* _PROBLEM TO WORK ON_: Repeat all the records exactly, omitting pictures.

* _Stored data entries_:
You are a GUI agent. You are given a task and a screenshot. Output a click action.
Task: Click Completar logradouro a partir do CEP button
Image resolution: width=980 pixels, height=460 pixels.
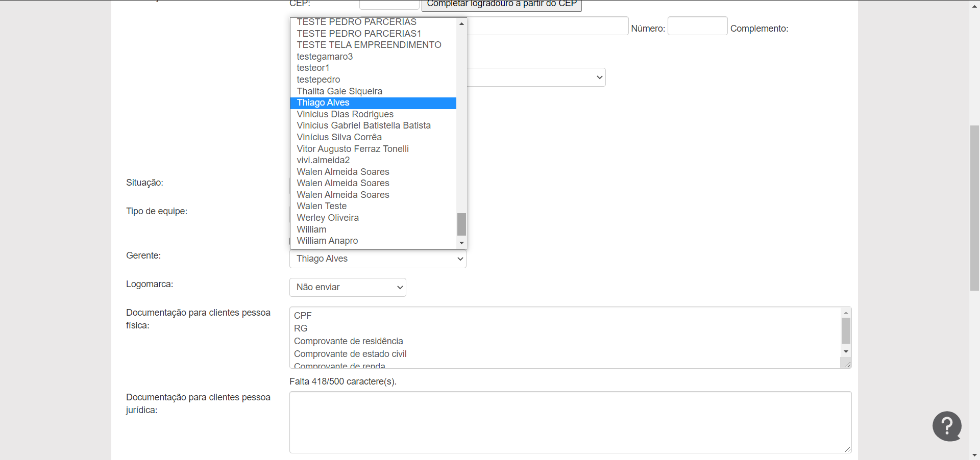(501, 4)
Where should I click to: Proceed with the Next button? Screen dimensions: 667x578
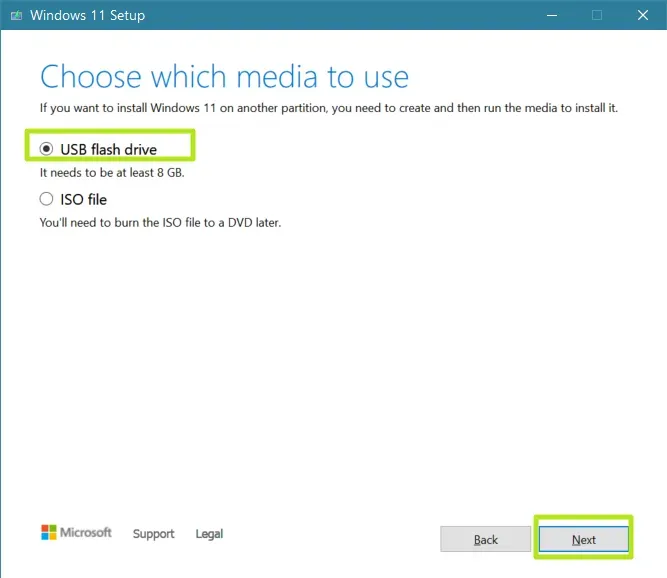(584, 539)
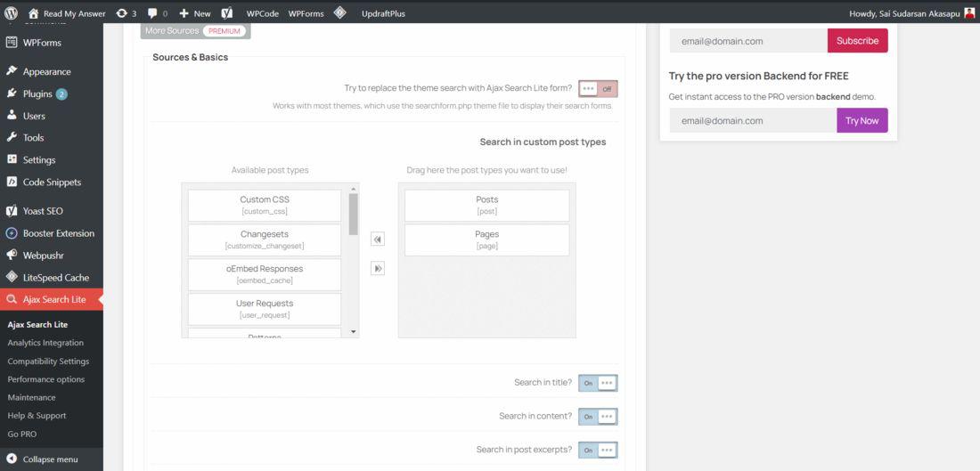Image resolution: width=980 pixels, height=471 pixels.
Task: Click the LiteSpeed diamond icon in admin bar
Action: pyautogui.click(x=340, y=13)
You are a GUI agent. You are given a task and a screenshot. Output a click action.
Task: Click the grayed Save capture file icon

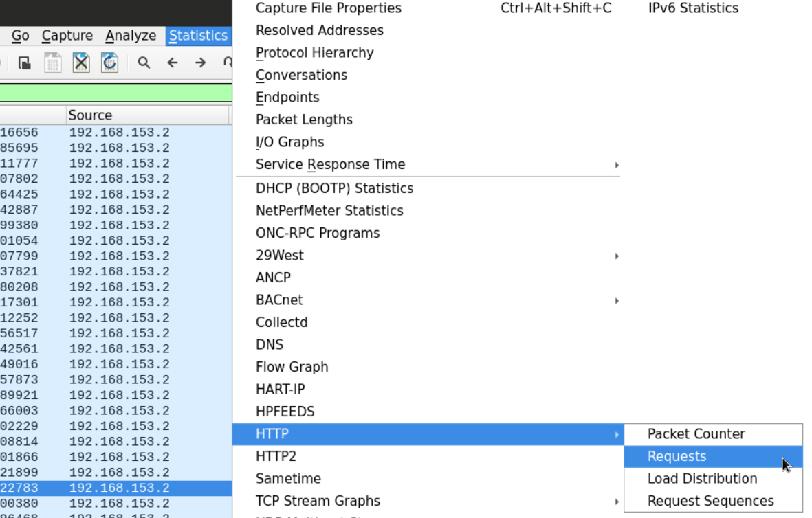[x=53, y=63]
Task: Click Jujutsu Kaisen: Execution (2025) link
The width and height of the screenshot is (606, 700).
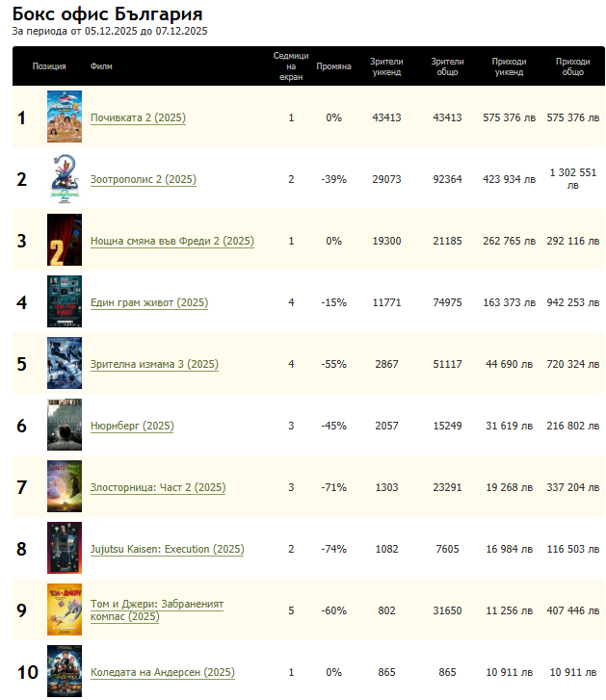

* _ANSWER BOX_:
You are a GUI agent. You are given a task and a screenshot. Output a click action.
Task: Click Completar logradouro a partir do CEP button
Image resolution: width=980 pixels, height=460 pixels.
(501, 4)
Where should I click to: Proceed with the Next button? Screen dimensions: 667x578
(584, 539)
Image resolution: width=980 pixels, height=471 pixels.
Task: Click the LiteSpeed diamond icon in admin bar
Action: pyautogui.click(x=340, y=13)
You are a GUI agent. You are given a task and a screenshot. Output a click action.
Task: Click the grayed Save capture file icon

[x=53, y=63]
Task: Click Jujutsu Kaisen: Execution (2025) link
The width and height of the screenshot is (606, 700).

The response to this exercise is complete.